Fir teg (פיר טעג, 'Four Days') is a 1931 Yiddish language theatrical play written by M. Daniel. The play was based on the 1930 novel Yulis by Daniel, which dealt with the real-life personality of Iulius Shimeliovich - a former member of Bund turned Bolshevik revolutionary. Fir teg became the most popular of Daniel's works. Fir teg was played at Yiddish state theatres across the Soviet Union for over three years.

==Background and Moscow premiere==
Following the play Der toyber ('The Deaf', 1930) - which used Biblical and Jewish traditional themes - Soviet Yiddish playwrights were instructed to produce theatrical works that specifically dealt with Bolshevik revolutionary struggle and the Russian Civil War. Fir teg was the first Yiddish play produced following this directive. It premiered at the Moscow State Jewish Theatre on 7 November 1931, the fourteenth anniversary of the October Revolution. The play was directed by Sergei Radlov and Solomon Mikhoels.

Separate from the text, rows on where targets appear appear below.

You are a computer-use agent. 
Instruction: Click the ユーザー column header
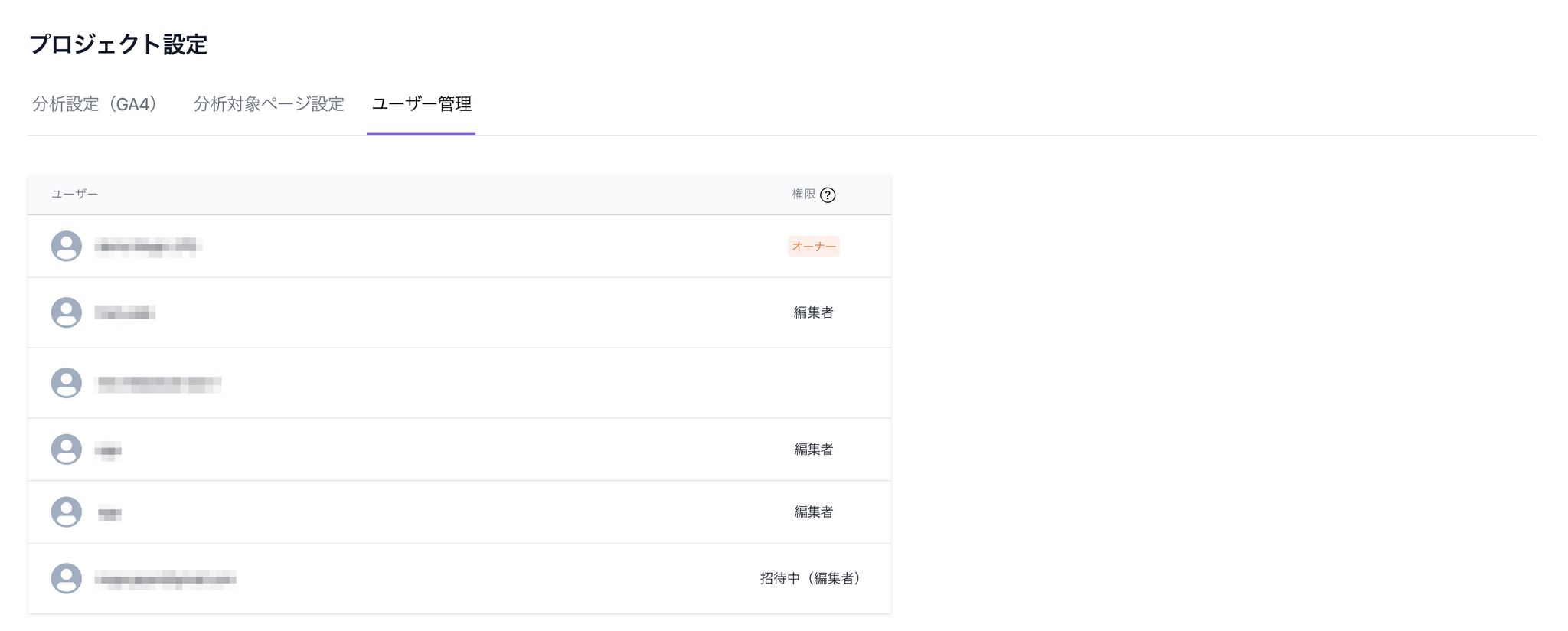tap(74, 195)
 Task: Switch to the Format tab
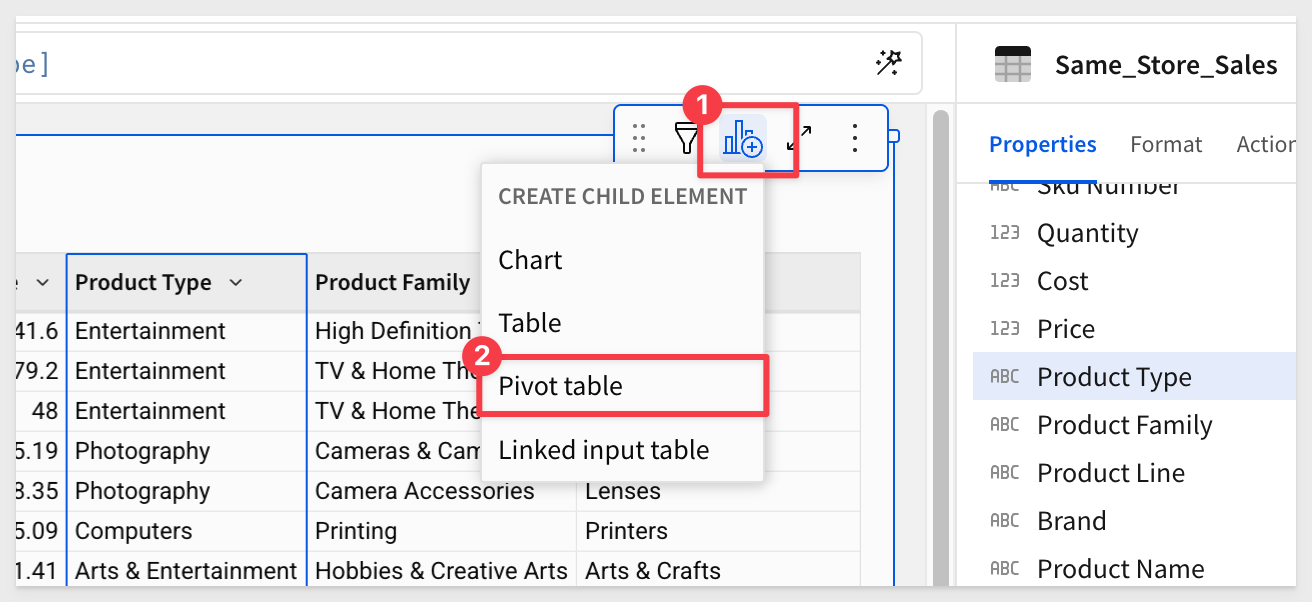click(1166, 145)
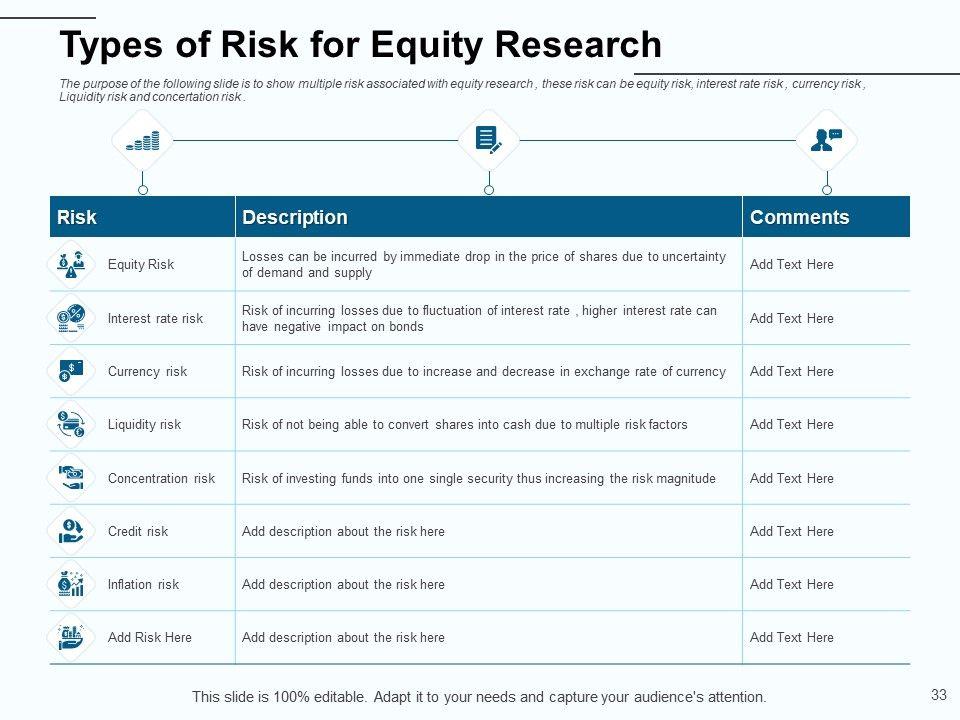Click the coin stacks icon at top
This screenshot has height=720, width=960.
point(143,141)
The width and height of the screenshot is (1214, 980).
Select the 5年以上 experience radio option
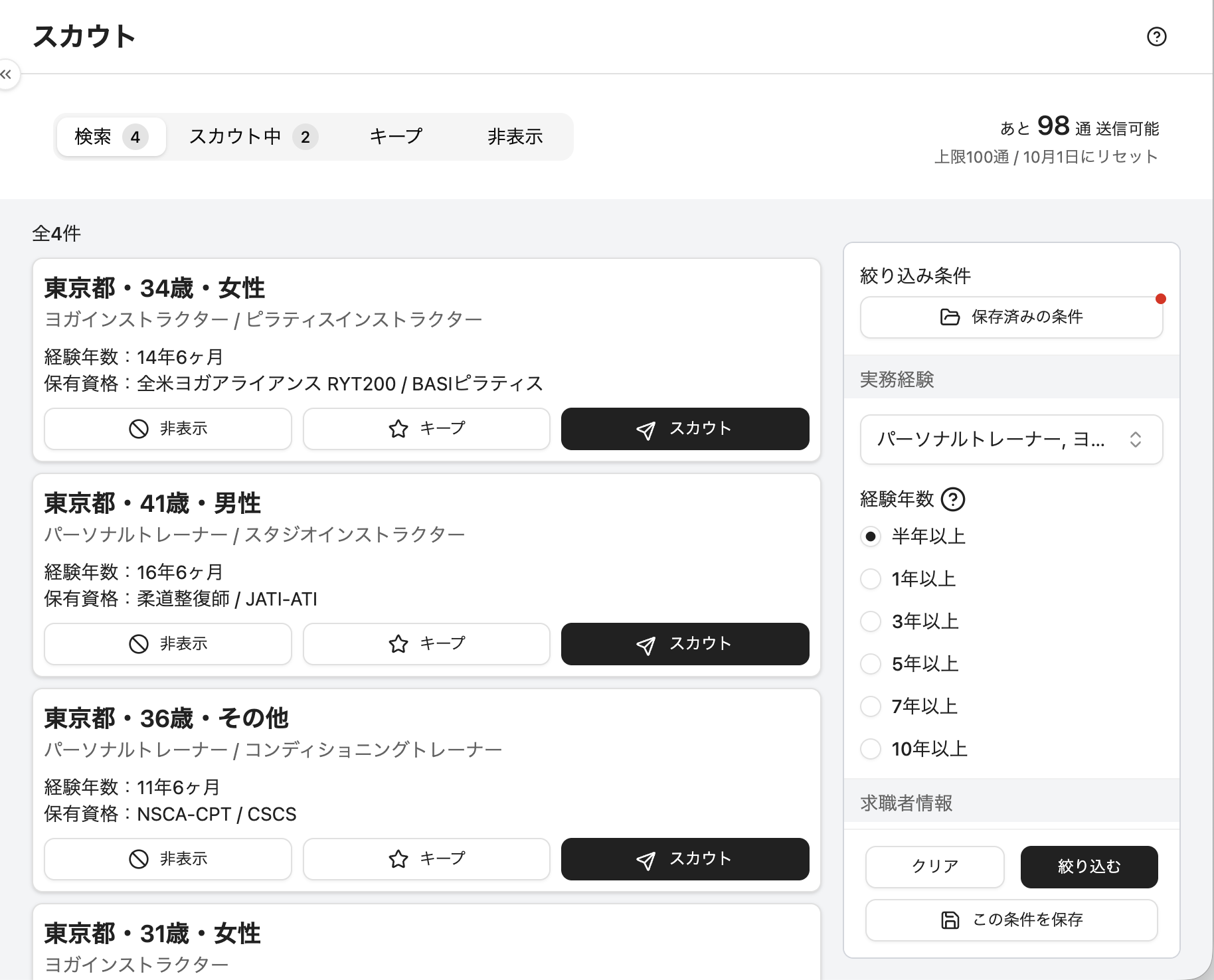[870, 664]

Mikhoels himself starred as the hero Iulius. Isaac Rabinowitz was in charge of scenery and Leo Fulver wrote the music for the play. Benjamin Zuskin portrayed the Polish revolutionary Stanislav Bronievsky.

==Plot==
Fir teg evolves around the events of the siege by Polish legionnaires of the Vilna Soviet of Workers Deputies in early 1919. Iulius is the central hero character. The name 'Four Days' refers to the days that Bolsheviks in Vilna (Vilnius) waited for the arrival of the Red Army to aid them. Within the Vilna Soviet, where most of the play is set, the Bolshevik characters debate with the nationalist socialist parties over the role of the Soviet. The Bolsheviks are betrayed by the General Jewish Labour Bund and the Polish Socialist Party, allowing the counter-revolutionaries to take control of the city. Faced with the betrayal of the other socialist parties, Iulius and other Bolshevik leaders chose to commit suicide rather than surrendering.

==Critical reception and later adaptations==
Whilst the play was critically acclaimed as the archetype of Yiddish revolutionary plays, the final suicide scene provoked controversy. Suicide was not the type of sacrifice that communist cultural movement would promote. Soviet critics argued that the revolution possesses no tragedy, solely heroism. Veidlinger (in Bliss Eaton (2002)) argues that the final suicide scene invokes a Jewish historical motif, the mass suicide during the Siege of Masada. However, apart from the usage of Yiddish language, there was no overt Jewish themes in the play.

Fir teg was one of the main plays of the 1932-1933 season at the Artef theatre in New York City, directed by Benno Schneider. A short review in The New York Times stated that "[t]he story is beautifully narrated and equally well portrayed." In 1941 Fir teg was played for the first time in Vilnius, before the German attack on the city.